Across the American universe from a tiny Wisconsin town is Los Angeles, California, a city with more than a half-million people. One of these 570,000 residents shares Lester Randolph’s life calling as a person of God. He is John Hoick, pastor at St. Paul’s Lutheran Church on the corner of Eagle Street and Euclid Avenue. He’s celebrating his third year as leader of this congregation and his twentieth as a theologian. Hoick learns that health officials in Los Angeles are closing all religious services until influenza passes. His church goes dark.

Hoick springs to action in the overturning, upending, and upside-downing. Right in front of him he sees something others don’t see. It’s so very clear to John Hoick—it’s not an end, it’s a beginning. A gleam of light streams through the clouds. He wants to help it shine on other people. A darkened church is not the end.

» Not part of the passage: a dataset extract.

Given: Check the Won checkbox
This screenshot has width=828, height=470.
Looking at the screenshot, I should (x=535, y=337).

Hoick decides that Christianity can be strengthened, lifted up, in a community that he believes has become disenchanted with spiritual worship. So, a voice tells Hoick and Hoick tells himself, I’ll make Sunday-school lesson plans for children in the neighborhood; I’ll make copies of the passages from the Bible that would have been used for a sermon; and I’ll make a form for people to follow in praying by themselves in their homes. And I’ll contact the guy who organizes the local Boy Scout troop so they can leave the materials at the front door of neighborhood homes.

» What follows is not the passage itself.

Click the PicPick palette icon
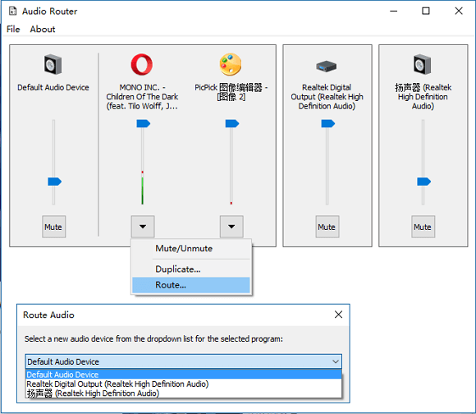Viewport: 476px width, 414px height. tap(231, 64)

They’ll knock on the doors.

To Hoick it’s a day of rejuvenation. He remembers his faith, the story of the first Christians and their churches at home. They had nothing, Hoick recalls, and yet they still had everything. When just about everyone around him laments the decline, the decay, the demise, Hoick sees a path open up in front of him.

In northeastern France, the Meuse-Argonne offensive is in its second stage. Among the nearly two million American soldiers is the 77th Division. Most men in the 77th are from New York City. They are surrounded, fighting for their lives in the Argonne forest. The forest where they lay is nothing more than wooden stakes, the limbs shot off and the bark shorn away.

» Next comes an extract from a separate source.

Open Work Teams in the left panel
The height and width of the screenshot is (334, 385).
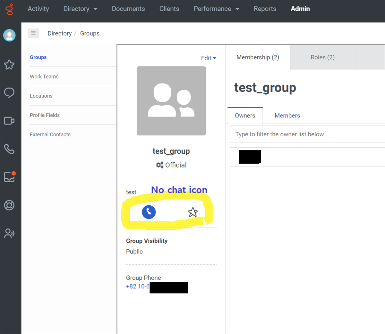pyautogui.click(x=44, y=76)
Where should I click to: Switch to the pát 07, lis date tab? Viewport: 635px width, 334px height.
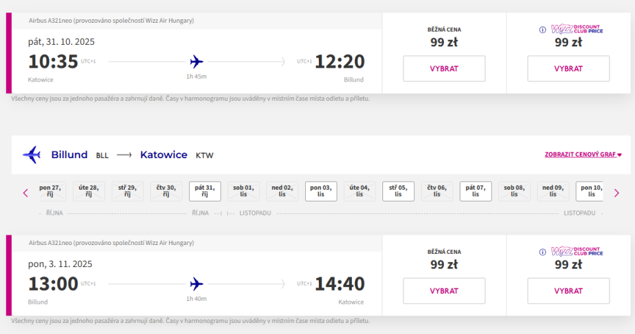[x=476, y=191]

The men at the bottom of the trees are already becoming known as the Lost Battalion.

A thought for you on Day 33, April 14, 2020, thirty-three days after President Trump declares Covid-19 a national emergency—so much strangeness. We are overturned. We are upended. We are upside-down. Part of this condition is the injection of things that are bizarre, beyond explanation and understanding. They misfit, these strange attractors. Yet we can’t fall prey to the temptation to jump into them in search of clarification, just like the Janesville town council didn’t give into the temptation to blast and pound Buckmaster. It’s waste. Take your time and talent and put them to far better work in action, service, contribution, helping, and that old-fashioned word I used a while ago—duty. Some clarification will take time to unfold. Some will never unfold. Skip it for now and let it come when time shows it to be best. Do what’s in arm’s length right now. Your deeds will exist on their own only if you start to do them in the overturn, the upend, the upside-down. You be Hoick and then offer honor to the Randolphs.